▶ Selected excerpt:

Another Cargill meat plant set to close in Quebec

May 10 2020, 8:59 pm

Another meat processing plant in Quebec is set to close this week after 64 employees tested positive for COVID-19.

Cargill’s plant south of Montreal in Chambly, Quebec, will close on Wednesday after workers package the remaining meat in the facility.

Minnesota-based Cargill also operates a meat processing plant in High River, Alberta, that has reopened after a large coronavirus outbreak.

Cargill’s Quebec plant employs 500 union staff, according to United Food and Commercial Workers spokesperson Roxane Larouche. That means about 13% of workers there have tested positive so far.

“When you’re working in a transformation plant like this, you’re always working close to your colleagues,” Larouche told Daily Hive in a phone interview.

She added staff have access to personal protective equipment like masks, gloves, and visors. The plant has also put in protective measures such as plexiglass barriers and has staggered employee shifts and breaks so they have more space. Staff who carpool in are also supposed to only ride two to a vehicle.

But the virus still made its way in.

The first positive case at the plant was detected at the end of April. Since then, dozens have fallen sick.

Larouche said many employees live together because they’re either family members or roommates, and some employees also live with people who work in the health sector. She suspects that might have made viral transmission even easier.

The risk came and hit us like a tank,” Laroux said of Canada’s province that’s been hardest-hit by the coronavirus. 

Employees will be paid while the plant is closed, she said.

Before it closed, workers who were sent home by the site nurse had access to a special pandemic bank of 80 hours they could use to get paid while at home.

Larouche said the plant will re-open as soon as there are enough healthy workers to start production again.

In a statement provided to Daily Hive on May 12, Cargill spokesperson Marie-Christine Garon said it’s working with local health authorities and the union to administer COVID-19 tests to employees as quickly as possible.

“As standards evolve in the fight against this virus, we are continually learning and improving how we respond to protect our employees and keep the food system operating,” she said.

Coronavirus outbreaks have been recorded at several meat processing plants around the country, prompting some jurisdictions to enact measures to protect workers.

▶ Task description:
From the article on the Cargill plant closure, reproduce the passage between "She added staff" and "transmission even easier.", inclusive, swapping "roommates" for "housemates".

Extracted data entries

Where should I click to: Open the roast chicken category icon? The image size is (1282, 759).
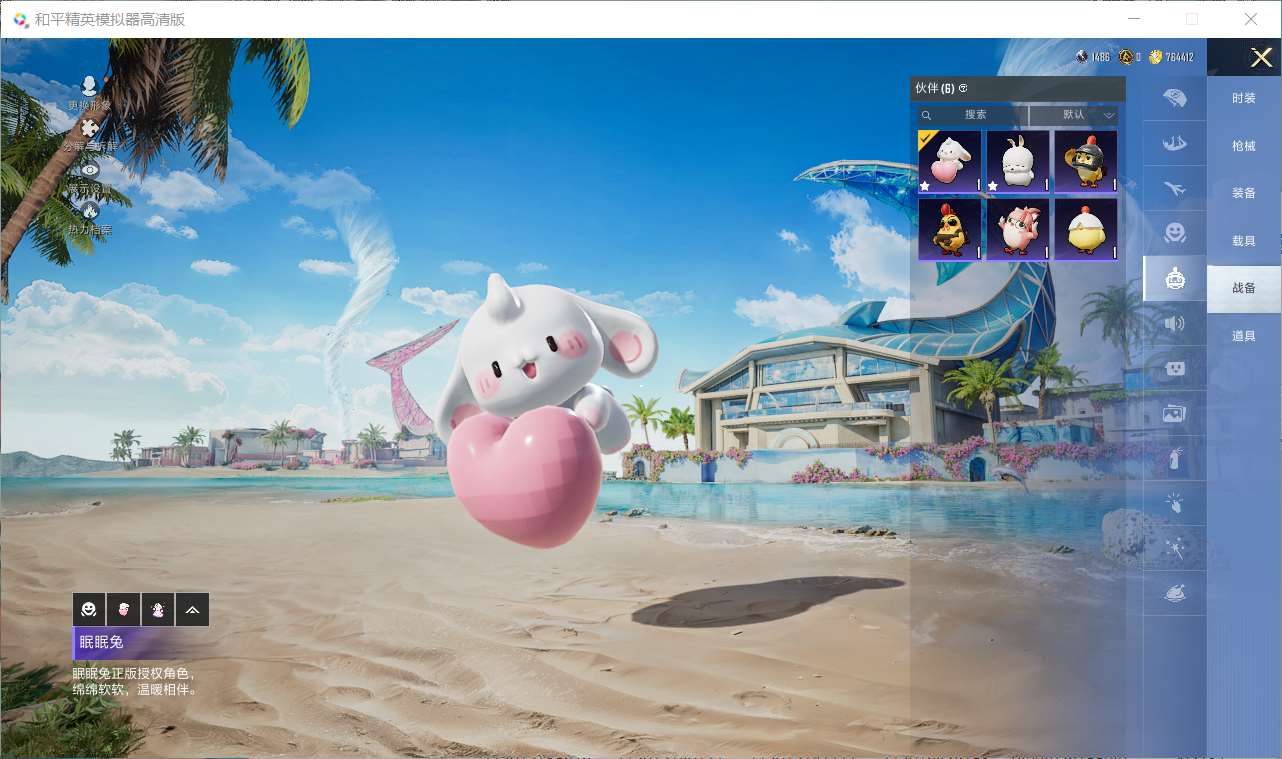coord(1175,594)
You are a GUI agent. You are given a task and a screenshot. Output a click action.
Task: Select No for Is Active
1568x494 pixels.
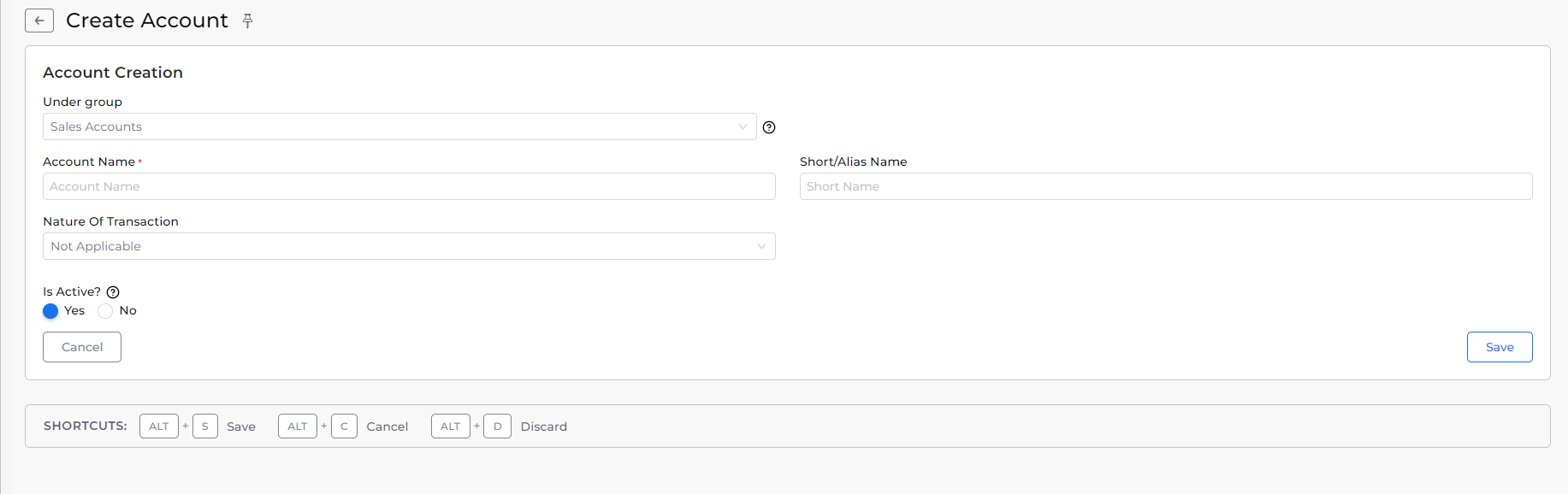105,311
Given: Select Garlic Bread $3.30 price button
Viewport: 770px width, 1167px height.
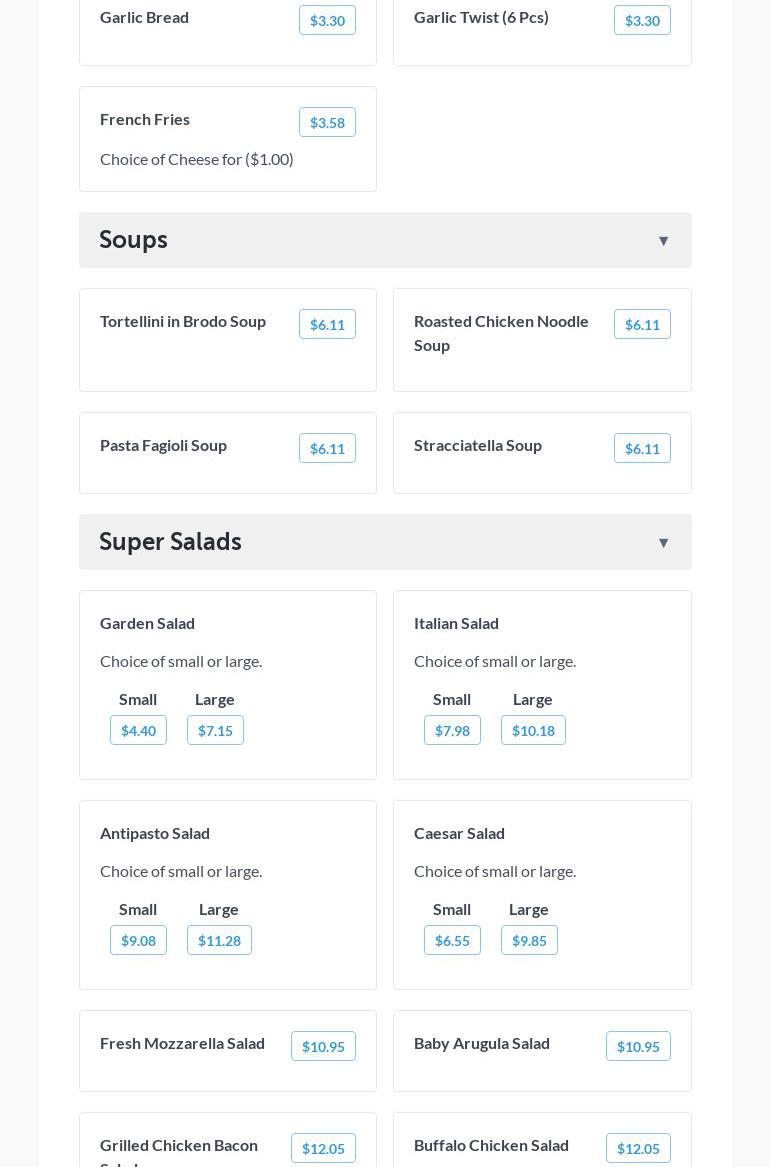Looking at the screenshot, I should point(327,20).
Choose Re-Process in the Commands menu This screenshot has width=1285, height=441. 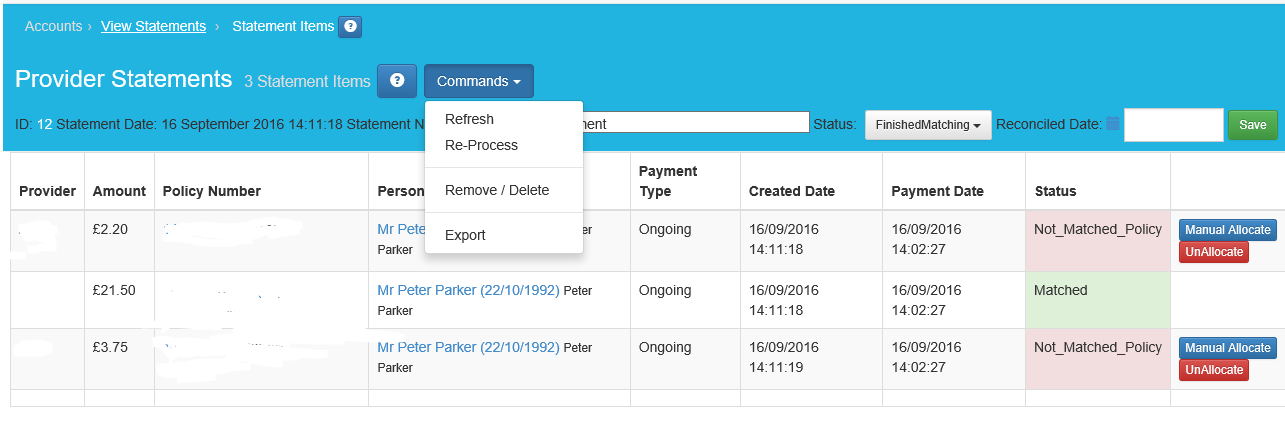pyautogui.click(x=481, y=145)
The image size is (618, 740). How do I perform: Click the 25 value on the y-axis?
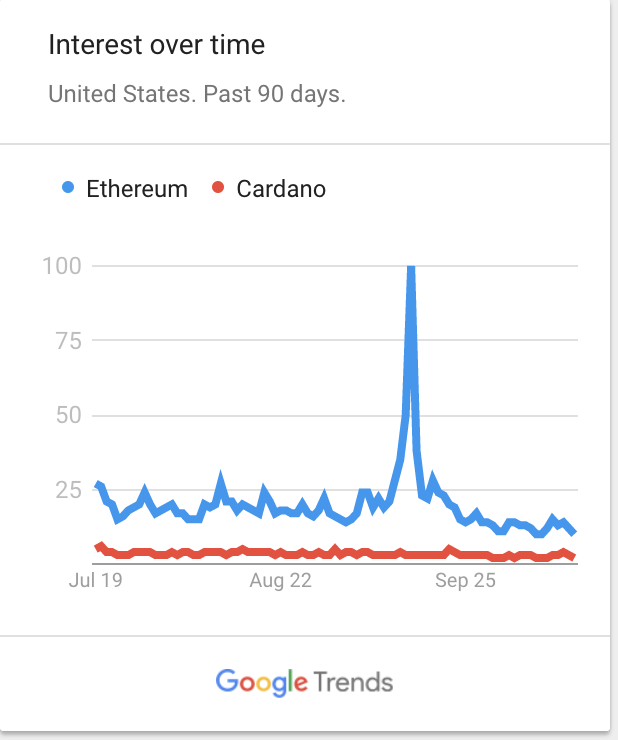tap(66, 489)
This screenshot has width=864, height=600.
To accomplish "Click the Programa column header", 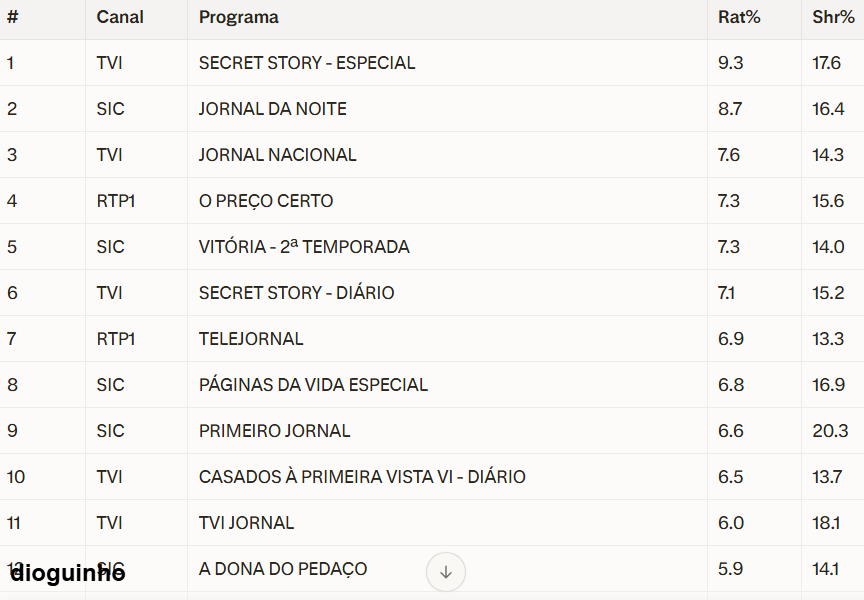I will pos(239,17).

▶ Answer to the problem:
She added staff have access to personal protective equipment like masks, gloves, and visors. The plant has also put in protective measures such as plexiglass barriers and has staggered employee shifts and breaks so they have more space. Staff who carpool in are also supposed to only ride two to a vehicle.

But the virus still made its way in.

The first positive case at the plant was detected at the end of April. Since then, dozens have fallen sick.

Larouche said many employees live together because they’re either family members or housemates, and some employees also live with people who work in the health sector. She suspects that might have made viral transmission even easier.